基源:ホオノキMagnolia obovata Thunb., M. officinalis Rehder & Wilson 又は M. officinalis Rehder & Wilson var. biloba Rehder & Wilson (モクレン科Magnoliaceae) の樹皮。

 厚朴は『神農本草経』中品に「中風,傷寒による頭痛,寒熱による驚悸,気血痺,死肌,三蟲を去る」と収載され,現代中医学では行気薬に分類される生薬です。その品質について,李時珍は,「皮が厚く,味が辛烈で,色が紫赤である。故に厚,朴,烈,赤の名がある」,蘇頌は「皮は極めて鱗皺があって,厚く紫色で潤いが多いものが佳い。・・・3月,9月,10月に皮を採って陰干する」といっており,古来,皮が厚く,味が強く,香りのあるものが良品とされてきました。

 わが国では厚朴は第7改正日本薬局方(1961年)にホオノキMagnolia obovata Thunbergが原植物として収載されました。以後,第13改正で中国産のM.officinalis Rehder et Wilson およびその変種var. biloba Rehderが追加収載されました。
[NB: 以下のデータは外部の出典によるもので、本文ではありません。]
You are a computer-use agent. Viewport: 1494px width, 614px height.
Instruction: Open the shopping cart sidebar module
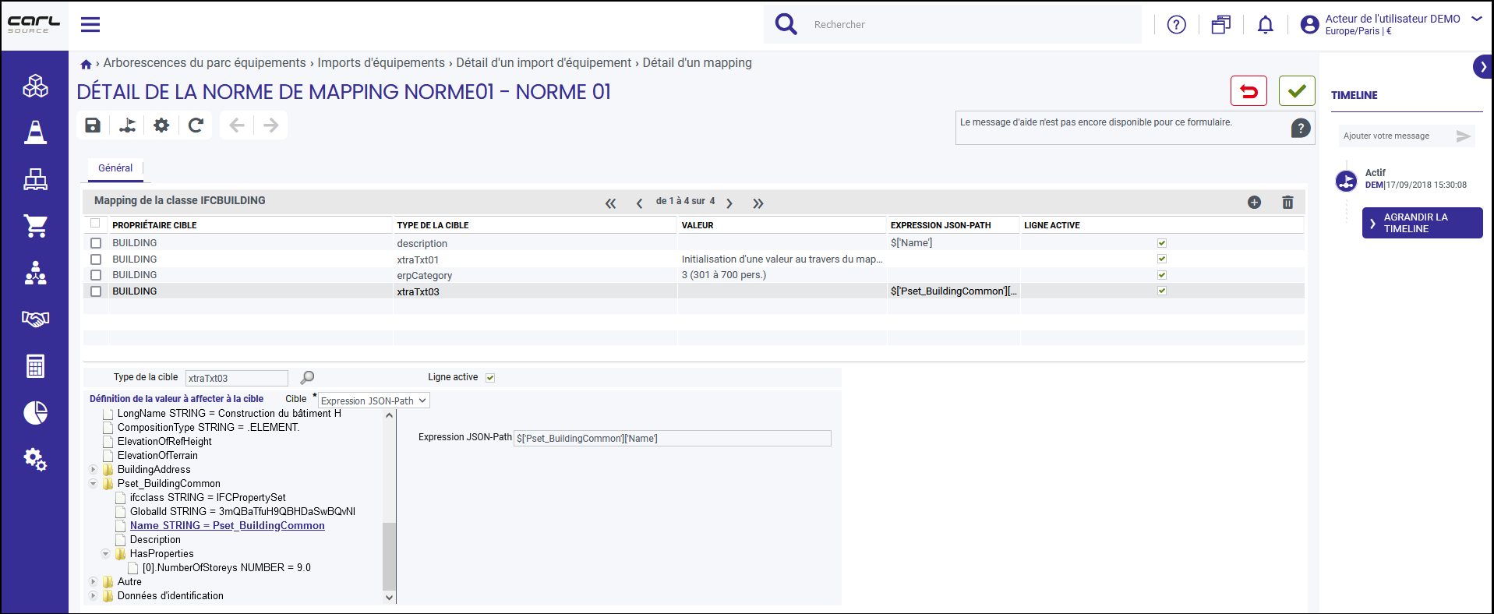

現在では一般に日本産のM. obovata由来のものは和厚朴,中国産のM.officinalisおよびその変種var. biloba由来のものは唐厚朴と称されています。なお,『中華人民共和国薬典』ではM.officinalisおよびその変種var. bilobaのみとし,4〜6月に採集し,「煮る」,「発汗」,「蒸す」,「乾燥」の加工を施すことを規定しています。

 これら日・中産の厚朴の品質に関して,有本ら(1999)が詳細に検討し,相違点を明らかにしました。さらにその相違の要因についても検討されました。実験材料と方法については,市場品(日本産28検体,中国産33検体)の厚さ,色,灰分,酸不溶性灰分,エキス含量,マグノロール含量,ホノキオール含量,マグノクラリン含量,マグノフロリン含量などを比較検討し,その後,『中薬通報』や『中華人民共和国薬典』記載の加工方法にもとづいた4種類の方法で調製した生薬についても同様に比較検討されました。

 その結果,市場品厚朴の厚さは日本産が平均で約2mm厚く(中国産1.5mm〜6.1mm,日本産2.5mm〜13mm),厚さ6mm以上の生薬はほとんどが日本産でした。色は日本産がL* 42.8 , a* 11.2 , b*16.6,中国産は L* 36.8 , a* 10.6 , b*14.2 で中国産の方がやや暗色を呈し,赤味,黄色味はわずかに日本産の方に強い傾向が見られました。乾燥減量,灰分,酸不溶性灰分については日中間に差はなく,希エタノールエキス含量及び水製エキス含量は日本産で約3%高く,ホノキオール含量は平均値では中国産がわずかに高かったのですが,それぞれの値は0〜3.61%と大きくバラついていました。マグノロール含量については日本産で0.28〜4.21%,中国産で0.01〜3.85%と,ともに大きくバラつき,両者間に有意差はありませんでした。またマグノフロリン含量にもほとんど差はなかったのですが,マグノクラリン含量は色が明るいほど高い傾向があり,日本産に多く含有していました。以上,市場品の品質について,日本産は中国産よりも厚く,色はやや明るく,エキス含量が高く,マグノクラリン含量が若干高いなど,両者間の性質の違いが明らかにされました。

 加工調製の違いによる成分含量の変化については,自然乾燥に比べて,「煮る」ことによりマグノロール,ホノキオール,マグノクラリン,マグノフロリン含量はわずかに減少し,「煮る」に「蒸す」を加えることによりマグノフロリン含量は約50%減少しました。エキス含量は自然乾燥よりも「煮る」ことにより,また更に「蒸す」ことにより減少しました。このような加工調製を施すことによって,色は暗色方向へと順次変化したことから,中国産厚朴が暗色を呈する理由は加工調製の結果であることが明らかになりました。

 報告者らは以上の結果を総合的に判断して,厚朴の色の変化やエキス含量の低下は加工調製に依り,化学成分の違いについては基源に起因する可能性が高いと結論しました。

 なお、今回の結果からマグノロール含量が日局で規定される0.8%に満たない生薬は全体の16%ありましたが,それらは厚さ2.6〜5.4mmの生薬にみられ,それ以上の生薬には見られませんでした。マグノロール含量について、樹皮が薄い生薬はバラツキが大きく局方に適さないものもありますが,それに比して厚い生薬は安定しているといえそうです。ただし、今回の実験材料中には中国産の厚い生薬はなかったようです。

 近年,ホオノキから抽出されたマグノロール及びホノキオールに比較的強いガン転移抑制作用のあることが確認され,特にマグノロールについては新しい抗ガン剤やがん予防への開発研究が進められているそうです。